-------- Materials provided

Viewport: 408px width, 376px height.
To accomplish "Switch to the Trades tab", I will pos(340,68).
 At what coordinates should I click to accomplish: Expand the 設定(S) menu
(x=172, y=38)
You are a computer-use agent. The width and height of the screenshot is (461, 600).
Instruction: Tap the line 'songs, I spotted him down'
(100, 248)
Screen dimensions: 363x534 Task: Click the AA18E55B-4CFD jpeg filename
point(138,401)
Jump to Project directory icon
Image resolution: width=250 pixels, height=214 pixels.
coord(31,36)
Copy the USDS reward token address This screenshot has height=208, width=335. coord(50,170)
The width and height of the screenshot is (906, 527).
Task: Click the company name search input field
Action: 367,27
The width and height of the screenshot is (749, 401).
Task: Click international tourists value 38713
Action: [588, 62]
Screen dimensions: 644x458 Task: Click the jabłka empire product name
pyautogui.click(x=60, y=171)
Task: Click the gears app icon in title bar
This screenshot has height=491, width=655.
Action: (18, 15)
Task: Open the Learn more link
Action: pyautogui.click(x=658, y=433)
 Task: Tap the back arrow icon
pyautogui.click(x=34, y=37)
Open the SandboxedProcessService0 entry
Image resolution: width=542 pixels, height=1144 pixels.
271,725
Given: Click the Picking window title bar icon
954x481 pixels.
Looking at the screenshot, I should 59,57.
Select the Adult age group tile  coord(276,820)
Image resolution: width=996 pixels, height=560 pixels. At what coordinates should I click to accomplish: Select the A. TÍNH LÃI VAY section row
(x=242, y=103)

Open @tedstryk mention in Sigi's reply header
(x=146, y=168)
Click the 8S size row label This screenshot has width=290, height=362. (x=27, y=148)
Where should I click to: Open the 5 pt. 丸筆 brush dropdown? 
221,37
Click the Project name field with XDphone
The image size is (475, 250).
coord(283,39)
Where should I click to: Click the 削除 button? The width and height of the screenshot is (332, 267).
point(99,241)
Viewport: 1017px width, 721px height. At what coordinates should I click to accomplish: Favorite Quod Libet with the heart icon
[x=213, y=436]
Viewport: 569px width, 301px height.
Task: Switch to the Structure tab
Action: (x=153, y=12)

----------------

What the task requires: Filter the entries above down to the lines that hold the word "title", and copy those lines.

Your solution:
Task: Click the gears app icon in title bar
Given: Click the Picking window title bar icon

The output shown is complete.